Zahir was an investment banker in Europe. A big wheel with a salary to match. Good looking, from an impeccable background, in his early 30’s, the world was his oyster yet, one bright day he turned his back on it all and returned to Afghanistan carrying early childhood memories and a desire for change.
“We left Kabul when I was very young. I really don’t remember much about it, except for picnics and kite-flying. The family had to leave for political reasons,” he says. Adding wryly: “There was a war on, you know.”
Growing up, first in the UK and then Spain, Zahir kept track of what was going on ‘back home’, but only to a point. “It was all so far removed, so distant from my life that it seemed unreal yet, somewhere inside, I always knew that I would come back. I am Afghan after all and proud of it,” he says in a distinctly British accent, which is at odds with the traditional setting of a private home in ‘up-town’ Kabul where he lounges on floor cushions, shoes left at the door so as not to dirty the gorgeous rugs spaced at intervals on the polished marble floor. Dressed in gothic black from head to toe, jeans, polo neck sweater, jacket and a rather incongruous beret set at a rakish angle, he explains why he walked out of a lucrative career. “I worked hard to get where I was, the world of investment banking is cutthroat and incredibly tough but, somewhere deep inside, in the hidden recesses of my brain, I intuitively knew that what I was doing was wrong. Advising clients to invest in things and futures destined to fail just to make a profit was wrong.
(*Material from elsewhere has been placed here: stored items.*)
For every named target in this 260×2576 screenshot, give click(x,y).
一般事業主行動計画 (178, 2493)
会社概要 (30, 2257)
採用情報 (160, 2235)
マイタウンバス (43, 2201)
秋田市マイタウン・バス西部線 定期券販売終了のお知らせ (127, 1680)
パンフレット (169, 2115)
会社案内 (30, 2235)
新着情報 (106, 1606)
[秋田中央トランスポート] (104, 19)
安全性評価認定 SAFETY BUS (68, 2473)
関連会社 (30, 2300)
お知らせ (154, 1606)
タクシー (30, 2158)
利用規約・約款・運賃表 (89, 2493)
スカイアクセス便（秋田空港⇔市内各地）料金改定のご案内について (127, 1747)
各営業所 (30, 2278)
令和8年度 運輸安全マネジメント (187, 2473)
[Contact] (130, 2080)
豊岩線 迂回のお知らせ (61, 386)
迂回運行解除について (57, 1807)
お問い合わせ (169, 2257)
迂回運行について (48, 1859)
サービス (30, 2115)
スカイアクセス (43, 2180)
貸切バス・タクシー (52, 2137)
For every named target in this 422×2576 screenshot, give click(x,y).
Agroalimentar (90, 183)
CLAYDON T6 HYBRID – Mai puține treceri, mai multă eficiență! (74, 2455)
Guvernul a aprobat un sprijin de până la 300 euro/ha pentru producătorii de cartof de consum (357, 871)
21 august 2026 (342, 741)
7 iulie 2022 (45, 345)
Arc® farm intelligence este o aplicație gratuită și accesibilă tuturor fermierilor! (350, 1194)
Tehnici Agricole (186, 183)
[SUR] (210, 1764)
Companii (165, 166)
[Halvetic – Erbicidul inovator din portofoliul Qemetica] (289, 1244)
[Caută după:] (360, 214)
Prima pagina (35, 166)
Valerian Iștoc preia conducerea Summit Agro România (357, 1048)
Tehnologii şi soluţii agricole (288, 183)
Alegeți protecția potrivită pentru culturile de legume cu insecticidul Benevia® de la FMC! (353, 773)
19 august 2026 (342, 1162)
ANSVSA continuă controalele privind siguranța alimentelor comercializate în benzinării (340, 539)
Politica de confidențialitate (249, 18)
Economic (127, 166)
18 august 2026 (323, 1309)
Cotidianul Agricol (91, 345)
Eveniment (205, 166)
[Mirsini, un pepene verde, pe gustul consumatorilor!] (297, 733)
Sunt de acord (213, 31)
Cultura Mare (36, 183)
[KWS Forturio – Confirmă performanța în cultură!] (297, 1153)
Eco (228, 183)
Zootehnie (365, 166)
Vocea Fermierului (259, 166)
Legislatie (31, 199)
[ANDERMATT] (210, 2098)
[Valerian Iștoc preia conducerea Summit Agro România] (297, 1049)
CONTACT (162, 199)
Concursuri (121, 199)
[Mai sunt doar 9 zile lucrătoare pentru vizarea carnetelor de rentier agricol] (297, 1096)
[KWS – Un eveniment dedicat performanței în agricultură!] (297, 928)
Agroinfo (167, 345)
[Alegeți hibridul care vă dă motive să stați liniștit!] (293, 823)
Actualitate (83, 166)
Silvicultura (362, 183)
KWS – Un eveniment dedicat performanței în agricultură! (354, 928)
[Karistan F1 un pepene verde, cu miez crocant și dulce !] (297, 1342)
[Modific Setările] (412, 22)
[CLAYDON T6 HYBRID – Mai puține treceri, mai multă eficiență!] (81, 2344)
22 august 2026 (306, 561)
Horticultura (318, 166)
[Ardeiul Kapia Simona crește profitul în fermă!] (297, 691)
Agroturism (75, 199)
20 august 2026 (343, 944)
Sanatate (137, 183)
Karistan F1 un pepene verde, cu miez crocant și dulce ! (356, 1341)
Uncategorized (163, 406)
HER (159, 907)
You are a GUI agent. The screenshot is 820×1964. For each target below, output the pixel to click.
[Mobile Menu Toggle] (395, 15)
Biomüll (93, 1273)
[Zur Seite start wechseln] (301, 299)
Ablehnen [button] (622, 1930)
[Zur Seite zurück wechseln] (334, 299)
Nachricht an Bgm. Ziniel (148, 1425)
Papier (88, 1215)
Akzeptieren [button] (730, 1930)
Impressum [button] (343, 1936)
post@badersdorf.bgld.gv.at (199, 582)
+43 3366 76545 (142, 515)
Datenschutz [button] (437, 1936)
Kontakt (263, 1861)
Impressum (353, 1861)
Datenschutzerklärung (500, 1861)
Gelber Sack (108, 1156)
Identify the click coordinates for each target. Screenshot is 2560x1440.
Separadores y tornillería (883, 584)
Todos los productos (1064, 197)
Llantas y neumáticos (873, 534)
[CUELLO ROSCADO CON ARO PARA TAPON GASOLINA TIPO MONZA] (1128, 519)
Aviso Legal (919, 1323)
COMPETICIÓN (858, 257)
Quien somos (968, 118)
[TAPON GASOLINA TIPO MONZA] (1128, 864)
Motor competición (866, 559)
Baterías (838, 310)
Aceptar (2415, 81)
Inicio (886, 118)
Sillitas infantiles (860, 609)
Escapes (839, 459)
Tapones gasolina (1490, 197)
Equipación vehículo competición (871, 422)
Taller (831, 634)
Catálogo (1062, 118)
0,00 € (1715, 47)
It was immoral and having reached this conclusion I could not, my conscious dictated otherwise, continue with what I was doing…….so…….I left.”
Unemployed and unattached, although close family ties are there, of course, Zahir wandered around Europe for a few months whilst deciding what to do with his life. “I wanted…….sorry…….want to do something meaningful and I want to do it here in Afghanistan where there is so much to be done in the way of helping people rebuild their shattered lives. There are, admittedly, lots of aid agencies and NGO’s working here, but so many of them, the majority in fact, go about things the wrong way and achieve nothing in the long-term, yet waste so much money in the process,” he observed. “I have checked most of them out and they are not for me. I want to work directly with the people to help them help themselves…….if that makes sense.”
He is spending the evening with two other returnees: Darwish in his early 20’s was born and brought up in London and sent, quite literally, to Kabul to live with an uncle as soon as he left school having failed all of his exams and fallen into ‘bad’ company. Impeccably dressed in traditional shalwar kameez, he is slightly plump and exceedingly bored. “I hate it here,” he discloses. “There is absolutely nothing to do. I just hang around the house, watch television, watch movies, listen to music and that’s about it. I would much rather be back in London with my mates. We had a great time there.” When pressed he admits that he is, in many ways, lucky.
“My father was killed during the war,” he explains. “The war with the Russians. My uncle has always been a father to me, even though he was mostly here in Kabul and not in London where I lived with my mum. Uncle has his own work here, but it is not work I can get involved in so I just sit around here and get bored. Kabul is no place if you want to have fun and I have to get uncle’s permission before I can even go out of the house. I’d much rather be back in London,” he concludes switching the music on his laptop computer back on as Malik, mid-twenties and brought up in Norway, comes back from ordering a home delivery of Indian food over the phone.
Malik is trim and smart and proud of his job in a bank where, judging by his supercilious attitude, he probably isn’t very popular. Like Darwish, he was born outside Afghanistan and only returned a couple of years ago, although his reasons for doing so remain obscure. “It’s okay here,” he concedes. “But I find it necessary to leave as often as I possibly can…….Dubai for a weekend, Europe whenever possible and I am going to America soon. I have a good job, live comfortably, but I can’t imagine spending all of my life in Afghanistan. Yes…….it is my country, but there are too many problems for me to be able to settle down here on a permanent basis and I do not see these problems ever coming to an end.”
Of these three young men, it is only Zahir, who has any feeling for his homeland and who intends contributing to its reconstruction in a peaceful humanitarian way. It is reasonable to surmise that the stand taken by each of these men is replicated throughout the increasing number of returnees flocking to Afghanistan, either of their own or their families accord and, if this is the case, other such conversations mirrored this one, then one has to wonder how on earth the country will ever find an acceptable equilibrium when only one-third of its moneyed and middle class, they are the ones who had the ability to flee to new lives overseas, is in tune with the heartbeat of the wounded land they are so quick to call their own.
The writer is author of The Gun Tree: One Woman’s War (Oxford University Press, 2001) and lives in Bhurban.